Word for word, reproduce the records that follow.

Top of RECORDS PROVIDED

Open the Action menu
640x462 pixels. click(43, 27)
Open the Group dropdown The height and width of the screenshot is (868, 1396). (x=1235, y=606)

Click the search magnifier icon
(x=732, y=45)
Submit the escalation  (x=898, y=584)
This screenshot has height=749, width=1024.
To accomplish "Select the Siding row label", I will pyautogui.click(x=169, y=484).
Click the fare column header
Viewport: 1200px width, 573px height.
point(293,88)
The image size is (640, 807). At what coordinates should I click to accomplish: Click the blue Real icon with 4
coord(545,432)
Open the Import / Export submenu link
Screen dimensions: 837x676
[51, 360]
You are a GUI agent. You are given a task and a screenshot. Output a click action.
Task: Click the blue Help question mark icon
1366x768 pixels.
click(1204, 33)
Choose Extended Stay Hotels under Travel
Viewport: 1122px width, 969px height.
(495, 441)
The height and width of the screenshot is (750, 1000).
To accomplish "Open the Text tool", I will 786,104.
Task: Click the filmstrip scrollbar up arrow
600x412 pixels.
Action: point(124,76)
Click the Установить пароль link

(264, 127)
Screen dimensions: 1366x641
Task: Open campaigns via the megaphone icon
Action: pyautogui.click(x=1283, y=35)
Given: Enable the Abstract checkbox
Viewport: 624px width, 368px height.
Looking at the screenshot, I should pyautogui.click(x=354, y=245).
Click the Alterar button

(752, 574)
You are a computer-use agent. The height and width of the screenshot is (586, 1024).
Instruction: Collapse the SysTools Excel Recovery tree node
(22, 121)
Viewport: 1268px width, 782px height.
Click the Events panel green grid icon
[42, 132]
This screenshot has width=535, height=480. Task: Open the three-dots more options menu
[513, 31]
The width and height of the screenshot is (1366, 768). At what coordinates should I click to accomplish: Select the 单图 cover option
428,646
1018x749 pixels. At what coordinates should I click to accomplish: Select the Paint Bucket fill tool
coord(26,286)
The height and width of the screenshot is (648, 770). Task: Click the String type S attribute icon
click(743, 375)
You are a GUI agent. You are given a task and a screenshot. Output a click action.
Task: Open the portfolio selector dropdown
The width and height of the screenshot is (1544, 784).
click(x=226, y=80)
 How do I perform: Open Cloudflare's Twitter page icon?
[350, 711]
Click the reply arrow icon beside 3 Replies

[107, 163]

Bottom of RECORDS PROVIDED

[WRITTEN RESPONSE]
Open the Action menu
640x462 pixels. click(43, 27)
Open the Group dropdown The height and width of the screenshot is (868, 1396). (x=1235, y=606)

Click the search magnifier icon
(x=732, y=45)
Submit the escalation  (x=898, y=584)
This screenshot has height=749, width=1024.
To accomplish "Select the Siding row label", I will pyautogui.click(x=169, y=484).
Click the fare column header
Viewport: 1200px width, 573px height.
point(293,88)
The image size is (640, 807). At what coordinates should I click to accomplish: Click the blue Real icon with 4
coord(545,432)
Open the Import / Export submenu link
Screen dimensions: 837x676
[51, 360]
You are a GUI agent. You are given a task and a screenshot. Output a click action.
Task: Click the blue Help question mark icon
1366x768 pixels.
click(1204, 33)
Choose Extended Stay Hotels under Travel
Viewport: 1122px width, 969px height.
(495, 441)
The height and width of the screenshot is (750, 1000).
To accomplish "Open the Text tool", I will 786,104.
Task: Click the filmstrip scrollbar up arrow
600x412 pixels.
Action: point(124,76)
Click the Установить пароль link

(264, 127)
Screen dimensions: 1366x641
Task: Open campaigns via the megaphone icon
Action: pyautogui.click(x=1283, y=35)
Given: Enable the Abstract checkbox
Viewport: 624px width, 368px height.
Looking at the screenshot, I should pyautogui.click(x=354, y=245).
Click the Alterar button

(752, 574)
You are a computer-use agent. The height and width of the screenshot is (586, 1024).
Instruction: Collapse the SysTools Excel Recovery tree node
(22, 121)
Viewport: 1268px width, 782px height.
Click the Events panel green grid icon
[42, 132]
This screenshot has width=535, height=480. Task: Open the three-dots more options menu
[513, 31]
The width and height of the screenshot is (1366, 768). At what coordinates should I click to accomplish: Select the 单图 cover option
428,646
1018x749 pixels. At what coordinates should I click to accomplish: Select the Paint Bucket fill tool
coord(26,286)
The height and width of the screenshot is (648, 770). Task: Click the String type S attribute icon
click(743, 375)
You are a GUI agent. You are given a task and a screenshot. Output a click action.
Task: Open the portfolio selector dropdown
The width and height of the screenshot is (1544, 784).
click(x=226, y=80)
 How do I perform: Open Cloudflare's Twitter page icon?
[350, 711]
Click the reply arrow icon beside 3 Replies

[107, 163]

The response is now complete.